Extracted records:

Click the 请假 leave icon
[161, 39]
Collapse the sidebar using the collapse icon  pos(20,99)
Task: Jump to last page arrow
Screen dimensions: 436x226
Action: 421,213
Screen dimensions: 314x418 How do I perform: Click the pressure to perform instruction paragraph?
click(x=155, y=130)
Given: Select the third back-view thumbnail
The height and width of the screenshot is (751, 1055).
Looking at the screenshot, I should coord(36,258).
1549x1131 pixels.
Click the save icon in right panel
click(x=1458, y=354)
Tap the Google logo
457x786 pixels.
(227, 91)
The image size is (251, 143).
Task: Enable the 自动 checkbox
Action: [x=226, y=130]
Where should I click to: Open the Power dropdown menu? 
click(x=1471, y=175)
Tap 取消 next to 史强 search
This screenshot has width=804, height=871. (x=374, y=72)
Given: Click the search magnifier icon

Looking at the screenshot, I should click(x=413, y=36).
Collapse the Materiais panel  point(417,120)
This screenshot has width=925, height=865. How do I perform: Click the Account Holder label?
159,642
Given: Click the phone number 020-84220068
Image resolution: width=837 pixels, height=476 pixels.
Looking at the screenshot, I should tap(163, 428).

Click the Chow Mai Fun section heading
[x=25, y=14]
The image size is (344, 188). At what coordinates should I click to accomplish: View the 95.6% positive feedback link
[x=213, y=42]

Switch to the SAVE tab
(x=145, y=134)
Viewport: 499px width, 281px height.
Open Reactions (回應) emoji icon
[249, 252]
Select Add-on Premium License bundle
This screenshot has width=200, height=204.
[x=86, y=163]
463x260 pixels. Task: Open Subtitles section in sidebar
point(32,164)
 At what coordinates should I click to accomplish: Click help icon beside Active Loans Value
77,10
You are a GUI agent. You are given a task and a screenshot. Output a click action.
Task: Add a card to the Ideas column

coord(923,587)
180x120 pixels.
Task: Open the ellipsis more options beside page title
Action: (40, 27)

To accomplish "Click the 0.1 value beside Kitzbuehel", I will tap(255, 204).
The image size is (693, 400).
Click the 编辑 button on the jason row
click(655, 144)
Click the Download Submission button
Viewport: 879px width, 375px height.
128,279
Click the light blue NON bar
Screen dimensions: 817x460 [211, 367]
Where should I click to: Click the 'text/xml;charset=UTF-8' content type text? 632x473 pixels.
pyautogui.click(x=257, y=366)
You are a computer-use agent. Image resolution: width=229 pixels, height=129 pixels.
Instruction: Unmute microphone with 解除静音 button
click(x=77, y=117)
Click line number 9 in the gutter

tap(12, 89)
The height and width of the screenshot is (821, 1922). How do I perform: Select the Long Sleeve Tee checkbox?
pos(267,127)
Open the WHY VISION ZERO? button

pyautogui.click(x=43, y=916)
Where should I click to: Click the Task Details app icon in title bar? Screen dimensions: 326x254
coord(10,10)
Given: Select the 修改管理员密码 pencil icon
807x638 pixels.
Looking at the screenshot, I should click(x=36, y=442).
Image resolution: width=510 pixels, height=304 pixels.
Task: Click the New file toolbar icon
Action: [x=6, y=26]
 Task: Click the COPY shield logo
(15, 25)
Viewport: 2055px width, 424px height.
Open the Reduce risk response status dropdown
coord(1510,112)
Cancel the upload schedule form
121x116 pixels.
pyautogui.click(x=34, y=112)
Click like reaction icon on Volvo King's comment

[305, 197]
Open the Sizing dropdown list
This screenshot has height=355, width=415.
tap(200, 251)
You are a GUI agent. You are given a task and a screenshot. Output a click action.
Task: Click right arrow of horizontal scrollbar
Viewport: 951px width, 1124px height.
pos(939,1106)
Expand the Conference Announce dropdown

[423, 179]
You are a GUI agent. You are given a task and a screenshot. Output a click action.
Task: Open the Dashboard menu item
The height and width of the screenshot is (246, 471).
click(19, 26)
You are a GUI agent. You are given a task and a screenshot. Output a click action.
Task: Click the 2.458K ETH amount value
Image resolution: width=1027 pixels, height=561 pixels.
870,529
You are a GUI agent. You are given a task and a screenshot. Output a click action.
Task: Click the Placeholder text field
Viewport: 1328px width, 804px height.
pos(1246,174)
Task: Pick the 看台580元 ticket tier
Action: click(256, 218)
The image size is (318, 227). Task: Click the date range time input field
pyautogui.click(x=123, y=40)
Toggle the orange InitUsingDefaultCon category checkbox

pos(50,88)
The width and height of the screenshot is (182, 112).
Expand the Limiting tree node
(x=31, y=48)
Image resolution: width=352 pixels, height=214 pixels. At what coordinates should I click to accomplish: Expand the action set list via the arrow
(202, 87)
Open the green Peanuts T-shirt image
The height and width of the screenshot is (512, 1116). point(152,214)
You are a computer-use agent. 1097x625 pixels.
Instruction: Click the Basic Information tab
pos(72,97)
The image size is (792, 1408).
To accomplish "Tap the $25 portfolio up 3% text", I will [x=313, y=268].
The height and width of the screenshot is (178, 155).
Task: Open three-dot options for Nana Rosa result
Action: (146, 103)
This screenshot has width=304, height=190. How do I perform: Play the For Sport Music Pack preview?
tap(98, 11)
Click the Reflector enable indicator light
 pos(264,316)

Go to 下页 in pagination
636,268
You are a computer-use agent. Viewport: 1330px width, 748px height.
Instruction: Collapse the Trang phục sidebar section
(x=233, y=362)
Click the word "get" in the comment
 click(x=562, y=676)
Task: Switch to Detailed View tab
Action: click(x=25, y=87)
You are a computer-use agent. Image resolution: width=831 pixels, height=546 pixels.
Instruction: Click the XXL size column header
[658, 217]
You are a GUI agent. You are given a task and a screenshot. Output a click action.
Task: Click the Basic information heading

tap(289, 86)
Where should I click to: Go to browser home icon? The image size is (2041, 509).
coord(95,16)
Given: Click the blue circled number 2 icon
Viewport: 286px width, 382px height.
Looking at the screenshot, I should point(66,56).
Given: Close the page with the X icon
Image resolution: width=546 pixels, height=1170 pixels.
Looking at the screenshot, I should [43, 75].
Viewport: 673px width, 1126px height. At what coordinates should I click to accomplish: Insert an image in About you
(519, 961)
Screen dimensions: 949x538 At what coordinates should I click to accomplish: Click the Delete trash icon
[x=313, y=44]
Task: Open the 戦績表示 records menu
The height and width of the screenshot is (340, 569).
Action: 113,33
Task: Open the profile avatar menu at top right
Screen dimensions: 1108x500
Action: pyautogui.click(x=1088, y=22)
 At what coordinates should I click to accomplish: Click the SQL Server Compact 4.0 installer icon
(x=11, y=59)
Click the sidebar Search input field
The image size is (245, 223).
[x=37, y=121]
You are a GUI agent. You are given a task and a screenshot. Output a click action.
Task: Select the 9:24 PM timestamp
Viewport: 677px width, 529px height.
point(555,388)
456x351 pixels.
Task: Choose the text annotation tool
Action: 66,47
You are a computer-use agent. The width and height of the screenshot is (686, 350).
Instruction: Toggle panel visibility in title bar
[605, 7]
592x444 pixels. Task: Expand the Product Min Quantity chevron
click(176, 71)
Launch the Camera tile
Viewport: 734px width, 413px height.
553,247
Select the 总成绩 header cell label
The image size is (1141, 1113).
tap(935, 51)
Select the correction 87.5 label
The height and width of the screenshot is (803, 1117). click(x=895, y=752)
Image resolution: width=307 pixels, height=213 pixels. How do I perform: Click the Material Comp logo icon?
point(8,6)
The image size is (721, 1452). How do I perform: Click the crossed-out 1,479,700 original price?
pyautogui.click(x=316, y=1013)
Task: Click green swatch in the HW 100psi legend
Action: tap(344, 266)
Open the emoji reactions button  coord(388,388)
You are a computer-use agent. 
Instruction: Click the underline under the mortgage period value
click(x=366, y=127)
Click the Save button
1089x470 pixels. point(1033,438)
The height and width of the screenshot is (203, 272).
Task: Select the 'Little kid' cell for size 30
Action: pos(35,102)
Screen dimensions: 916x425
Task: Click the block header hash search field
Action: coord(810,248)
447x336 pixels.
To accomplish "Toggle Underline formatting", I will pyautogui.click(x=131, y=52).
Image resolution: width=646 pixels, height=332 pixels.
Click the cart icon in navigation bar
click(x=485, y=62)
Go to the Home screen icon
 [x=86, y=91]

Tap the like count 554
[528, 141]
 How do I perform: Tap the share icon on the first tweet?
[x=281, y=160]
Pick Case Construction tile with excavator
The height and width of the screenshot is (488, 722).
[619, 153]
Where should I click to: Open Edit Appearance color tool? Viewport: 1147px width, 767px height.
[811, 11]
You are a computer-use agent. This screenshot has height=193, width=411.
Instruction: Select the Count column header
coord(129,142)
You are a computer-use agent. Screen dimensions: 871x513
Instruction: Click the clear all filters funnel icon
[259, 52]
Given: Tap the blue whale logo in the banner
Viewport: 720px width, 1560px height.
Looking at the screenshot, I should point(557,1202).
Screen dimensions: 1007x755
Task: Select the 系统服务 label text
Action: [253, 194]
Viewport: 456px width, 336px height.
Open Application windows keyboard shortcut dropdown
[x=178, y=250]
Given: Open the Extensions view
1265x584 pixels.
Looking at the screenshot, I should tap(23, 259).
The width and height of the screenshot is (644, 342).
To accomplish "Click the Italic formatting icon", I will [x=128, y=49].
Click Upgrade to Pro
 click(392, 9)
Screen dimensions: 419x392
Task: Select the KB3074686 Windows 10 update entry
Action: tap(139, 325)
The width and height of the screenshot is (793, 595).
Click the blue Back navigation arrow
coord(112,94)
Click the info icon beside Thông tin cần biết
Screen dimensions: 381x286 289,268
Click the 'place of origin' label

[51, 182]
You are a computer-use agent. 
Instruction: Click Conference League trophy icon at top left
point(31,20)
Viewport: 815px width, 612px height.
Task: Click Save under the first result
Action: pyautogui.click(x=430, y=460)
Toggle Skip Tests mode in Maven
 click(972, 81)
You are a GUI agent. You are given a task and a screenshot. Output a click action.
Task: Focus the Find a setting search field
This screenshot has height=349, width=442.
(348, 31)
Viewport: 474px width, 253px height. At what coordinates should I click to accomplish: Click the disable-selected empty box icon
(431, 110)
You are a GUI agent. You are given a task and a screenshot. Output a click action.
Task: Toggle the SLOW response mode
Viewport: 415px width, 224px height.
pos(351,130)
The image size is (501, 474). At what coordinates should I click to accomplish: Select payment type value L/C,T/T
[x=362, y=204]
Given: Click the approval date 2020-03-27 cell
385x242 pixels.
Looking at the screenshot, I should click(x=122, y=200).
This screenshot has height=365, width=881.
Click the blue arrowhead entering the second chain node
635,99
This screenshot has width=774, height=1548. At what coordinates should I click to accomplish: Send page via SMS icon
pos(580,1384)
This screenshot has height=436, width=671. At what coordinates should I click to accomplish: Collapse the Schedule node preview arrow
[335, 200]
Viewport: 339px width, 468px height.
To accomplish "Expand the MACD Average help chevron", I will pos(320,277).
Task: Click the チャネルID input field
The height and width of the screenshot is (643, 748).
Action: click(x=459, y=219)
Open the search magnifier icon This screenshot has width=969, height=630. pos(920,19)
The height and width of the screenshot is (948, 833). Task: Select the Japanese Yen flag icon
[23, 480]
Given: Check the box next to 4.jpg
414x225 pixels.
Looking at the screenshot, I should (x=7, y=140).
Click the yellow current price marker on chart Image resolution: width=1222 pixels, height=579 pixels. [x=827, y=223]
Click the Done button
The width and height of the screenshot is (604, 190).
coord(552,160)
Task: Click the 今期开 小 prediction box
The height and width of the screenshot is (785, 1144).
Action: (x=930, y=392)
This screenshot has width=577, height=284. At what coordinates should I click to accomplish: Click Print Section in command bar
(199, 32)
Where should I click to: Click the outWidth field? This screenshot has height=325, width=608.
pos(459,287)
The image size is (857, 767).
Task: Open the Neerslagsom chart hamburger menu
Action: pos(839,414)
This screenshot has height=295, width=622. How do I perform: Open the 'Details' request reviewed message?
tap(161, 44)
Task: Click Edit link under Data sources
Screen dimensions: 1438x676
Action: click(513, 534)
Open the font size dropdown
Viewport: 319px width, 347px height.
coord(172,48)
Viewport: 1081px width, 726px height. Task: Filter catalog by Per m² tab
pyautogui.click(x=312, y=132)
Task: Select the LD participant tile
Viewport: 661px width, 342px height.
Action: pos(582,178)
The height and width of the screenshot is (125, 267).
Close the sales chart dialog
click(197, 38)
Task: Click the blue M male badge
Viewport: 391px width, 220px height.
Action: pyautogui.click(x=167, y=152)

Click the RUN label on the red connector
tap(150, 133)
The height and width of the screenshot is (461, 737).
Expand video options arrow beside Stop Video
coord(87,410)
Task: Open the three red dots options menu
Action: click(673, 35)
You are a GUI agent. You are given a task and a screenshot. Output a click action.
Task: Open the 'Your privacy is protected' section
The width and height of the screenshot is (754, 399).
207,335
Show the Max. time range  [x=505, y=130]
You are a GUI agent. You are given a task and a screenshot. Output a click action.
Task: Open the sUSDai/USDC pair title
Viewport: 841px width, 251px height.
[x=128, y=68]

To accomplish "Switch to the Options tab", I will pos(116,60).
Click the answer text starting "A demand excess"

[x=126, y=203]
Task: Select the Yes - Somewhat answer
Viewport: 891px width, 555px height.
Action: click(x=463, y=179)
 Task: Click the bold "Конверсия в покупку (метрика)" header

> _Exercise description_: Beginning at the first line of the records, give again each line exactly as written, ending with the line that contains "Given: Select the third back-view thumbnail".

> _Response to the task_:
Click the 请假 leave icon
[161, 39]
Collapse the sidebar using the collapse icon  pos(20,99)
Task: Jump to last page arrow
Screen dimensions: 436x226
Action: 421,213
Screen dimensions: 314x418 How do I perform: Click the pressure to perform instruction paragraph?
click(x=155, y=130)
Given: Select the third back-view thumbnail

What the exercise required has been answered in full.